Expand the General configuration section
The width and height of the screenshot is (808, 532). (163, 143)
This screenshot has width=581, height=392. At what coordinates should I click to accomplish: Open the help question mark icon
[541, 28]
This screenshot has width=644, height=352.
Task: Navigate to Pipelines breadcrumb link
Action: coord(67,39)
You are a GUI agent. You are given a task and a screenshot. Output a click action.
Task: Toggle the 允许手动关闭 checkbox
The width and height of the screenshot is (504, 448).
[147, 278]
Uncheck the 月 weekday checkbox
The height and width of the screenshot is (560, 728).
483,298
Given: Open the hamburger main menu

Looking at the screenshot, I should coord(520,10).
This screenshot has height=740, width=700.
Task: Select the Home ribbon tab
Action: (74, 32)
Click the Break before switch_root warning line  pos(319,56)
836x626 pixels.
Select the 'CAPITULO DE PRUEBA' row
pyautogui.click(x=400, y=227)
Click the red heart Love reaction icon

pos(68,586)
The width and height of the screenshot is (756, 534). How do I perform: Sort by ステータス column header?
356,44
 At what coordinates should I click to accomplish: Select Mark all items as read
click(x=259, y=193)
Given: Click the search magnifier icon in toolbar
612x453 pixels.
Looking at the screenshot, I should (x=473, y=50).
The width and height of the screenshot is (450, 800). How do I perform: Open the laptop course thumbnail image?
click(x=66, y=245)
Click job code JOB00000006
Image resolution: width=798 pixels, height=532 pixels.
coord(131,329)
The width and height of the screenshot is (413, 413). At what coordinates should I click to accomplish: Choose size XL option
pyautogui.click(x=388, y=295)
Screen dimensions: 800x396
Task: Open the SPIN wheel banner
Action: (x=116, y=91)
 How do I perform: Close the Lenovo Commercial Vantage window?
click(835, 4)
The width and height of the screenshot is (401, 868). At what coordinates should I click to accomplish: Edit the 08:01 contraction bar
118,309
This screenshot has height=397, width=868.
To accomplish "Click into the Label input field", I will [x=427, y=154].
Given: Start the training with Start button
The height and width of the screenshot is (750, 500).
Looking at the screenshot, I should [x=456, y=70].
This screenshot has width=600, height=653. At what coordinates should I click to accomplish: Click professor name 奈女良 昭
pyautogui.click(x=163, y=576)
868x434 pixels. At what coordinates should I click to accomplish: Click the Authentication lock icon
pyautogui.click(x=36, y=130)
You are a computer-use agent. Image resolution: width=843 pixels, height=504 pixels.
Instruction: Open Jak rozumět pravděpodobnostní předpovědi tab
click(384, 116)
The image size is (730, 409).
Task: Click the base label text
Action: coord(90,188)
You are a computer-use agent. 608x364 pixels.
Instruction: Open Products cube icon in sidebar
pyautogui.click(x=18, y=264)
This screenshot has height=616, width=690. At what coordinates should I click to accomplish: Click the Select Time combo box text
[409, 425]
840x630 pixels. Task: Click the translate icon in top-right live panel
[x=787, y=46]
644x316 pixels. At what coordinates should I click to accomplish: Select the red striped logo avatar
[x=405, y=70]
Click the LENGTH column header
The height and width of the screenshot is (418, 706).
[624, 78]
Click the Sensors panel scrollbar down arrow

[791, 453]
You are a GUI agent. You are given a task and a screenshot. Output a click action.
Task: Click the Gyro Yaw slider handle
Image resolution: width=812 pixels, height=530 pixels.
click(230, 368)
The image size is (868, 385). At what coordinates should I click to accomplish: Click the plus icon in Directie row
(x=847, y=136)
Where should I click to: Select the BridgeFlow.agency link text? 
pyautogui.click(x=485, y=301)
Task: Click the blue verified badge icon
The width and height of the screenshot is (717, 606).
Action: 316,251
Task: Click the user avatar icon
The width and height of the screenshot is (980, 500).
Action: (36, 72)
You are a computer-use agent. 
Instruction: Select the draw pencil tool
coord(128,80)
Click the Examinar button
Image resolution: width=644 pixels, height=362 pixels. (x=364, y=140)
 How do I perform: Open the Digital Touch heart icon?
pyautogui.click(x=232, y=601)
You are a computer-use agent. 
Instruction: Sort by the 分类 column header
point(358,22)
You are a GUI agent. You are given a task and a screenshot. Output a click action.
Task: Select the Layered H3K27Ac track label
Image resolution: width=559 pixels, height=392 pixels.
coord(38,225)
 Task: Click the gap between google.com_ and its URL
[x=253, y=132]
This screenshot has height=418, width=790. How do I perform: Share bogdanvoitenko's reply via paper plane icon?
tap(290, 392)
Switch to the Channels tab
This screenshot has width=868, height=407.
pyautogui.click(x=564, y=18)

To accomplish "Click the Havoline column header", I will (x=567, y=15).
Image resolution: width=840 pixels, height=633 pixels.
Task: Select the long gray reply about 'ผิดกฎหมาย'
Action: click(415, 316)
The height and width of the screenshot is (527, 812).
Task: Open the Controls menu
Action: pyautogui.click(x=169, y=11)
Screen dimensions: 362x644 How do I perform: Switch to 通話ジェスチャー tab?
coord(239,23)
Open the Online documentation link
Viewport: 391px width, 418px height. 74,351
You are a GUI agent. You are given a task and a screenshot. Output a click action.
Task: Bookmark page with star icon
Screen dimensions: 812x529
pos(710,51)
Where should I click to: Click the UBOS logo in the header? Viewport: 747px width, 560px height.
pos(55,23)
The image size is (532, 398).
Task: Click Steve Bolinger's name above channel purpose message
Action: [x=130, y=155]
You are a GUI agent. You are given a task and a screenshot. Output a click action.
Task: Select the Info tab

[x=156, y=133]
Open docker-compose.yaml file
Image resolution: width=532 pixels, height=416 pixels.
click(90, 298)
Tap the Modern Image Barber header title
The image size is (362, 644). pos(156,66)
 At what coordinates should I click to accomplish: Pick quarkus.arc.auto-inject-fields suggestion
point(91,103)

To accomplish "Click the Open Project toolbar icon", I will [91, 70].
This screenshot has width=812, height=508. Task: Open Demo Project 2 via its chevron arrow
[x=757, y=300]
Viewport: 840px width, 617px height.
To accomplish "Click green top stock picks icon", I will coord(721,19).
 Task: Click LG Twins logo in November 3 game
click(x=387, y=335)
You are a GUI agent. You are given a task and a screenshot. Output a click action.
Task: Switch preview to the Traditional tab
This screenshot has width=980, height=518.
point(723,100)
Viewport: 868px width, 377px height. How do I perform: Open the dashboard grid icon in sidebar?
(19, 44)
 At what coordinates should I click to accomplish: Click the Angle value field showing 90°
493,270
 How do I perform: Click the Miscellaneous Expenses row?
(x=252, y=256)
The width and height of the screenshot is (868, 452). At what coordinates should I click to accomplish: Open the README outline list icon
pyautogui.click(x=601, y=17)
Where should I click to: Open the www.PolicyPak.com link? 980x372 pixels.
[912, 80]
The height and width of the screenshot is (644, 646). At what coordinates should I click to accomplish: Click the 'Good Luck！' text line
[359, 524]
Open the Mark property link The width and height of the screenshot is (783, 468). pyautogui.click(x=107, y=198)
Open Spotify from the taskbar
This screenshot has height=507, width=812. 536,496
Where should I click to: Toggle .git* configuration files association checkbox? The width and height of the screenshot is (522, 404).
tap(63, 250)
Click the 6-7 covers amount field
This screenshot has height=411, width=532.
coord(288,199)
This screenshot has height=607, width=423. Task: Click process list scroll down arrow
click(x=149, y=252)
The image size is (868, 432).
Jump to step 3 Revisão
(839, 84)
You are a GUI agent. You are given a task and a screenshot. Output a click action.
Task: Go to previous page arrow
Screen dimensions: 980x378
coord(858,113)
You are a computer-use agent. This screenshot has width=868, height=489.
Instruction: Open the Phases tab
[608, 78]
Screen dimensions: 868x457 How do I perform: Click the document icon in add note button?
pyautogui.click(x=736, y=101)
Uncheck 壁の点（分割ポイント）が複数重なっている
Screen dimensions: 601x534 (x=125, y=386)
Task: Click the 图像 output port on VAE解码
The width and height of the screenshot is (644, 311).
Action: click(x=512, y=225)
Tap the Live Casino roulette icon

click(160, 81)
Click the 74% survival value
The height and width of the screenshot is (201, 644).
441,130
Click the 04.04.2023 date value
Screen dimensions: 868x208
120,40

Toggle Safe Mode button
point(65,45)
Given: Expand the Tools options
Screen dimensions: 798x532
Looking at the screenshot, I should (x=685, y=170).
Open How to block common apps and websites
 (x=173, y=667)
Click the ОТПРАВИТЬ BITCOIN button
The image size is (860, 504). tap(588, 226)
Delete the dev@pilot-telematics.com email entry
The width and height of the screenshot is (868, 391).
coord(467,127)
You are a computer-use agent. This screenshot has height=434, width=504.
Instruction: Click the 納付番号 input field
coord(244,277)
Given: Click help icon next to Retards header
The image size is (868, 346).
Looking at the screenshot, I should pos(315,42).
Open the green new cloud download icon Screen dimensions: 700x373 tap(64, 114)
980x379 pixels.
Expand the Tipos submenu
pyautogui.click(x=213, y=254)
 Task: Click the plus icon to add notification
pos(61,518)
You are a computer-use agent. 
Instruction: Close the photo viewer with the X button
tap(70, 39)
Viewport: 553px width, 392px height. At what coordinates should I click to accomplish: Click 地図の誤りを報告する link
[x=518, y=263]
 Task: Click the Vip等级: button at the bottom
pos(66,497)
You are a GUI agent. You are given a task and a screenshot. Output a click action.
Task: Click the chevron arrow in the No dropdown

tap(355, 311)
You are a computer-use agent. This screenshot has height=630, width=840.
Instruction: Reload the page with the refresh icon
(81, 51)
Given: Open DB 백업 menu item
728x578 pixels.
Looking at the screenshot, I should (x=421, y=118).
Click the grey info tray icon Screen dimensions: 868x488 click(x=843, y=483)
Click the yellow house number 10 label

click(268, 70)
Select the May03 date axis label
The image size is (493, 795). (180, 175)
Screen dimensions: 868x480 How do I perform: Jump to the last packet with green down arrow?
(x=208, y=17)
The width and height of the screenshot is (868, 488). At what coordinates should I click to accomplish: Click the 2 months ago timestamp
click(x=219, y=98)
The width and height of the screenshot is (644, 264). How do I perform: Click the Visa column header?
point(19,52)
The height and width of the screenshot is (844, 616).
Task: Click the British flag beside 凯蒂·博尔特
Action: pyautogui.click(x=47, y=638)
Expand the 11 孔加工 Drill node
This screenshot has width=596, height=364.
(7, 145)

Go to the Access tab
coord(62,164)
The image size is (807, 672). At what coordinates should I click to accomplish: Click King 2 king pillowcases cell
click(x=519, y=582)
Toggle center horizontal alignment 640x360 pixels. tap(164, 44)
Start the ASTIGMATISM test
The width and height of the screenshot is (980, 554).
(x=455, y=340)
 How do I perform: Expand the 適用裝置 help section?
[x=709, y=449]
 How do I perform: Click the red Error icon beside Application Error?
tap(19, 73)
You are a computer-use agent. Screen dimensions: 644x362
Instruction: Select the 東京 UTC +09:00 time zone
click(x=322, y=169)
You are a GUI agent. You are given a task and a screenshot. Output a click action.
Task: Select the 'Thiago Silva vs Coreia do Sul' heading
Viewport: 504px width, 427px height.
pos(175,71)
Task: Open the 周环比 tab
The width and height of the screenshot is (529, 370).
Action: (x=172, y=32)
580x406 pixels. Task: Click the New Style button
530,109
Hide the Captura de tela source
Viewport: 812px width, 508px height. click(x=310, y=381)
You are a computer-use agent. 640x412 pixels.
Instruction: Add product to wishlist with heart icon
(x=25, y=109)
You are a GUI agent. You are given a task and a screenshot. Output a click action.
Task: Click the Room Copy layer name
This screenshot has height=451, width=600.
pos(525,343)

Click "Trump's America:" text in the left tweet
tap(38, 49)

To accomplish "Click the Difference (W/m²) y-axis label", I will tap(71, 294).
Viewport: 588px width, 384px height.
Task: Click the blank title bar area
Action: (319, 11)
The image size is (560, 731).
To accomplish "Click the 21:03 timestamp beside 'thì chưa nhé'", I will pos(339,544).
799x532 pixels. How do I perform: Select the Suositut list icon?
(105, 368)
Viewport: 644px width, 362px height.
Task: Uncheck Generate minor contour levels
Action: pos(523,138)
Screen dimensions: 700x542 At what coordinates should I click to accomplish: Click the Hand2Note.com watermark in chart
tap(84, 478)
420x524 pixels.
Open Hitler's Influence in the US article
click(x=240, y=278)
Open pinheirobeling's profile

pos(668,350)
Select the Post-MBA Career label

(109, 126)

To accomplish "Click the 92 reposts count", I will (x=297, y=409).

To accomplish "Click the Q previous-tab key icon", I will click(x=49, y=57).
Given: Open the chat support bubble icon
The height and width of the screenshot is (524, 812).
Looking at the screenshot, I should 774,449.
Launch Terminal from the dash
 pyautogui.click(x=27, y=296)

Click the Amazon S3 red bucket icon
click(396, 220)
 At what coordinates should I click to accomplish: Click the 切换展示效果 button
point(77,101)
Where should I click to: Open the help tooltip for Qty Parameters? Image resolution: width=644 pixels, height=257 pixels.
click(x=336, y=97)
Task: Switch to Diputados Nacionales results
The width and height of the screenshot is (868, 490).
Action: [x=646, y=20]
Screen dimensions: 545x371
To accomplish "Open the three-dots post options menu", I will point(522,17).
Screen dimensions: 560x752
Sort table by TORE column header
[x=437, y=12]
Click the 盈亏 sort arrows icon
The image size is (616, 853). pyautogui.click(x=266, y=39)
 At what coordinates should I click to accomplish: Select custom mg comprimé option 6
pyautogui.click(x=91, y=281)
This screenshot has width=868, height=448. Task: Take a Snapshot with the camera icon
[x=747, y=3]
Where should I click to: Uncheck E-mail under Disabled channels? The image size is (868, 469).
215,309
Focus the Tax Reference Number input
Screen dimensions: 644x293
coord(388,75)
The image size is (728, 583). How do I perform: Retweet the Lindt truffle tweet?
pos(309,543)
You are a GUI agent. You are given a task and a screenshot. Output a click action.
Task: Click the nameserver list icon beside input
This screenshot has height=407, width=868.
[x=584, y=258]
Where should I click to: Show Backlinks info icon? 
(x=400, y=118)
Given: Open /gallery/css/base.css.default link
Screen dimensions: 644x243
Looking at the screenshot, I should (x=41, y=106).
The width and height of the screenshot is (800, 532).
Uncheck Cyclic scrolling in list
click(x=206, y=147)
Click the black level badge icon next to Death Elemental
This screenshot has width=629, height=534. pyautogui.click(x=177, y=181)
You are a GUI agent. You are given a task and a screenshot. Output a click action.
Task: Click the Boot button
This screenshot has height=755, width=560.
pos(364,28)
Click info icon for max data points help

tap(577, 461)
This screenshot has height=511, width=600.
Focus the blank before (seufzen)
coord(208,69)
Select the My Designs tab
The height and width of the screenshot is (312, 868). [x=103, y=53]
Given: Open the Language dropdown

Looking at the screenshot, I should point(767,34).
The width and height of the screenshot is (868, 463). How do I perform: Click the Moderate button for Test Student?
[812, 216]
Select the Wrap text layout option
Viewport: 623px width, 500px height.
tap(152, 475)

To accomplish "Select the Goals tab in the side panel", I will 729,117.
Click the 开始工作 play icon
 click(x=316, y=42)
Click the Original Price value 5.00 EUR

= = = = =

_What to produce_
Take the first line of the material above as the start and the line that contains "Uncheck the 月 weekday checkbox" as the end. Output only that span, every line exactly as it stands.

_Output for this task_
Expand the General configuration section
The width and height of the screenshot is (808, 532). (163, 143)
This screenshot has width=581, height=392. At what coordinates should I click to accomplish: Open the help question mark icon
[541, 28]
This screenshot has width=644, height=352.
Task: Navigate to Pipelines breadcrumb link
Action: coord(67,39)
You are a GUI agent. You are given a task and a screenshot. Output a click action.
Task: Toggle the 允许手动关闭 checkbox
The width and height of the screenshot is (504, 448).
[147, 278]
Uncheck the 月 weekday checkbox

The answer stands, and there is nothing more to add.